> _REQUIRED WORK_:
If a line in the entries below includes "will", pick it out and copy it.

> _RECORDS FOR THIS EXERCISE_:
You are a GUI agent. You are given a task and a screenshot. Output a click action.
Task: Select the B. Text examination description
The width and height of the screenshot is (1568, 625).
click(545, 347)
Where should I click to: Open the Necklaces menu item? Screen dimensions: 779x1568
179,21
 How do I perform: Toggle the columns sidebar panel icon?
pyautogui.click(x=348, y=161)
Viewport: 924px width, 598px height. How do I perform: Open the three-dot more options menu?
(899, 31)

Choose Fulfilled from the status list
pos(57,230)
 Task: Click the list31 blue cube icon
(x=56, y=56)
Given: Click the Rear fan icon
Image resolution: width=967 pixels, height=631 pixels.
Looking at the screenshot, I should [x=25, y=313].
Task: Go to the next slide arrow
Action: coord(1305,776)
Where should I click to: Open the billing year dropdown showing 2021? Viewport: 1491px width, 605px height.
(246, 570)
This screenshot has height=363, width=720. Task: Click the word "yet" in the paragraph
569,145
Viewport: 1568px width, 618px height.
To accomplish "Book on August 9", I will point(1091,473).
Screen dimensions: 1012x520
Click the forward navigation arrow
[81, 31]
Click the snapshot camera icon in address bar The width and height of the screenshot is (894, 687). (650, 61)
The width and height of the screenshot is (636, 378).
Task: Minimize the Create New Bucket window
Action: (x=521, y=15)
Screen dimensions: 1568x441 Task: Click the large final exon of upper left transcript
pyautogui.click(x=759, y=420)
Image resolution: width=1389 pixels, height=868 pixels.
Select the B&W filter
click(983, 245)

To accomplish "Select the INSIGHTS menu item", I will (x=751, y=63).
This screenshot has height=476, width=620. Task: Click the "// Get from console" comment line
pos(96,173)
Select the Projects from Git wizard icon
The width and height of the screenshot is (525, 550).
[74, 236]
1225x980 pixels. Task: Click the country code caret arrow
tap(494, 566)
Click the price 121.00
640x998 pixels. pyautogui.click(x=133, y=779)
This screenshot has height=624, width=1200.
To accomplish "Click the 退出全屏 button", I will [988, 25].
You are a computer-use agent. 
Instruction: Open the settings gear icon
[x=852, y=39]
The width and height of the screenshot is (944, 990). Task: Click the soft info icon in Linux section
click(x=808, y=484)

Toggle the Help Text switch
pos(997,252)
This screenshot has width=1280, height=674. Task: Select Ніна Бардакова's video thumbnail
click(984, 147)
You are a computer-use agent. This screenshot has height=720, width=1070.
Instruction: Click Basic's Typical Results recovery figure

> _YOUR SOLUTION_:
To accomplish "Book on August 9", I will point(1091,473).
To accomplish "Select the INSIGHTS menu item", I will (x=751, y=63).
To accomplish "Click the 退出全屏 button", I will [988, 25].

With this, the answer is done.